A statue of Robert Milligan was installed at the West India Docks in London, in 1813. Milligan was a merchant, and was largely responsible for the construction of the West India Docks. After being put in storage in 1943, it was re-erected by  the London Docklands Development Corporation in 1997.

On 9 June 2020, the statue was removed, coinciding with a drive to review slaver statues launched by the Mayor of London, Sadiq Khan.

History
Robert Milligan (1746–1809) was a prominent Scottish merchant, ship-owner and slave-factor, who was the driving force behind the construction of the West India Docks in London. The statue was commissioned by the West India Dock Company from the sculptor Richard Westmacott in May 1809, following Milligan's death.  
From its installation in 1813 the statue stood by the Hibbert Gate, until 1875 when it was moved to the North Gate. It was put into storage in 1943, where it remained until 1997, when it was re-erected at its original location on the West India Dock by the London Docklands Development Corporation. The Museum of London Docklands opened in buildings directly behind the statue in 2003.

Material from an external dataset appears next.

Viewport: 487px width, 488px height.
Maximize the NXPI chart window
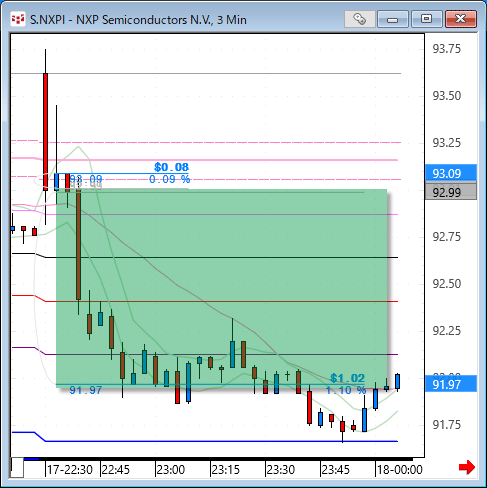[426, 19]
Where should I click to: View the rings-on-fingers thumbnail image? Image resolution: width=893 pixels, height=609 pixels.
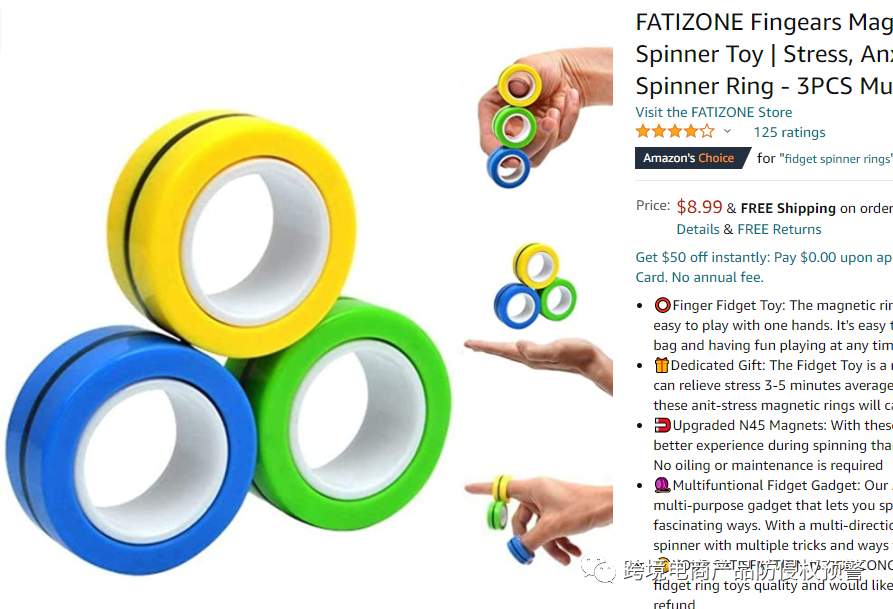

"Father of the Island" in 1998

In 1998 an article in The Islander, a community newspaper sponsored by the Association of Island Communities on the local Isle of Dogs, published a photograph of the statue with another featuring Max Hebditch, at the time director of the Museum of London Docklands, with Roger Squire, at that time the Joint Chief Executive of the London Docklands Development Corporation, who had made the arrangements to return the statue to its original place. The article argued that Milligan was a genius who had persuaded the city merchants to build the West India Docks on the Isle of Dogs, rather than in Wapping. Dubbing Milligan "the father of the Isle of Dogs", the article called for Wednesday 12 July 2000 to be celebrated as the bicentenary of the laying of the docks' foundation stone in 1800.

Shrouding in 2007
In 2007, when the Museum of London Docklands opened the London, Sugar and Slavery gallery, the connection between the West India Dock, the sugar warehouses which now house the museum and the exploitation of enslaved Africans on West Indian sugar plantations was made explicit. The 1811 portrait of George Hibbert by Thomas Lawrence had been moved from a place where he had been revered as playing a heroic role in the creation of the dock to a position in the new gallery with a caption clarifying his role as a politician and slave owner who resisted the abolition of slavery. In November, at the time of the opening of the exhibition, the statue of Robert Milligan was shrouded in black cloth, tied up with rope – although this was removed after the event. The museum also elicited the thoughts of members of the public as regards the statue in relation to Milligan's involvement with the enslavement of Africans.

Removal in 2020

Following the vandalism and removal of Edward Colston's statue in Bristol by anti-racism protesters in response to the murder of George Floyd, a petition was launched to remove the statue of Milligan. Set up by Labour councillor Ehtasham Haque, it attracted 4,000 signatures in less than two days. He described the fact that the statue still existed in 2020 as "an insult to humanity". A series of evening protests was planned.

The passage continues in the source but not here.